The following is a guest post by Carl Fleischhauer, a Digital Initiatives Project Manager in NDIIPP.
Yesterday, I blogged about the digital reformatting of historical books and other documents. I reported that virtually all digitization projects in memory institutions present the information from the pages in the form of a searchable text. I also noted the variation in the types of images that are typically employed to represent the book as an artifact or, at minimum, to compensate for the inaccuracies in the automated OCR transcriptions of the text by presenting a facsimile image of each page.
Although not typical of memory institution reformatting programs, it is worth spotlighting a special form of scanning–perhaps the maximal expression of artifactual imaging–that documents the physical structure of the inks, the paper or parchment, and other aspects of the original. This form of imaging is intended to support scientific study and the careful work of object conservation. As an example, the Library of Congress Preservation Directorate has carried out a “hyperspectral” look at the historic Waldseemueller map. (See also the team’s discussion of the technology).
Another example of scientific imaging is from the Archimedes Palimpsest project, an examination of a medieval manuscript on parchment on deposit at The Walters Art Museum in Baltimore. Unlike paper, parchment is sufficiently durable that you can take a knife, scrape off the text, and then overwrite it with a new text. The pages in the Archimedes Palimpsest came from five older books that medieval scribes had taken apart, scraped, and reinscribed to rebind as a prayerbook. The science team at the Walters used multispectral imaging to see the hidden writing (and diagrams) under the new text.
Meanwhile, at the informational end of spectrum, we have a multiyear project to scan the Copyright Office card catalog, where words-on-the-card are of the paramount importance. The 45 million cards in this catalog provide an index to copyright registrations and transfers of ownership in the United States from 1870 to 1977, offering a window into the literary, musical, artistic, and scientific production of the United States and foreign countries. These cards are an important supplement to the Library’s main catalog because only some of the works deposited for copyright are selected for inclusion in the Library’s collections and we do not always fully catalog the works we select.
The copyright card scanning project started a little over a year ago and relatively high quality uncompressed master files have been produced. The planners are certain that very good OCR results can be obtained from these images. Meanwhile, some in the planning group feel that equally good results could also be obtained using a lossy compressed variant of the JPEG 2000 format, and there has been some informal discussion of producing future master files in this image format.

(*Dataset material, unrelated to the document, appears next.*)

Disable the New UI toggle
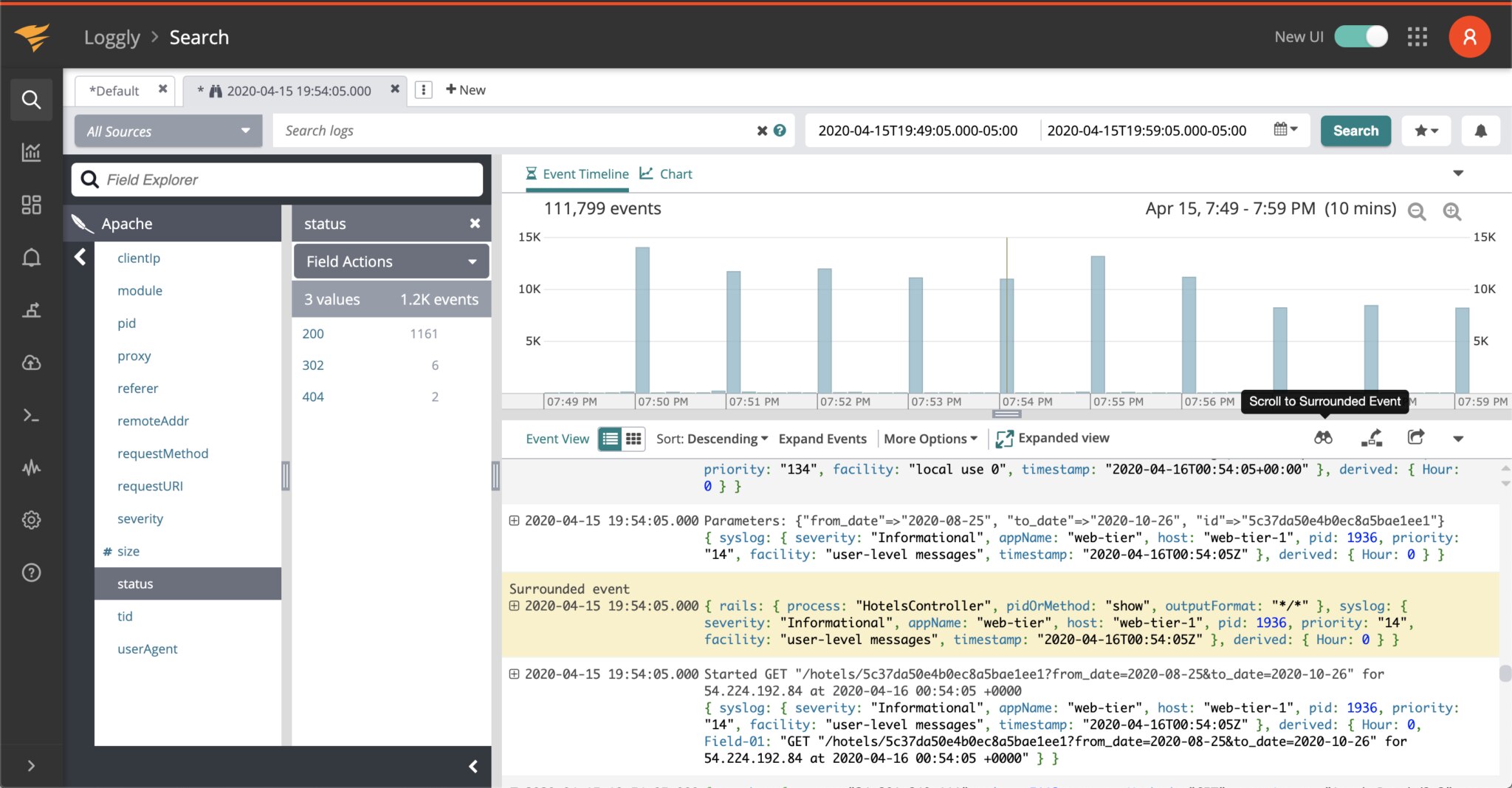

Why do we care about these varying imaging specifications? They are all on the docket for the Still Image Working Group in the Federal Agencies Digitization Guidelines Initiative, in which the Library is key player. The Working Group continues to refine its guidelines for still-image scanning, recognizing that recommended imaging specifications will vary according to a given project’s objectives. For books (and other textual materials), every project seeks to get informational content. But as reported above, there is considerable variation in the degree of importance assigned to artifactual values, which accounts for the wide range of image types: from something that looks like a Xerox copy to something that looks like an art museum poster to scientific representations of a page’s microstructure.
The Working Group guidelines will also cover pictorial materials, notably photographs. The group’s consideration of the imaging of photographic negatives and transparencies distinguishes between informational and artifactual in a slightly different way. That will be the subject of my next blog.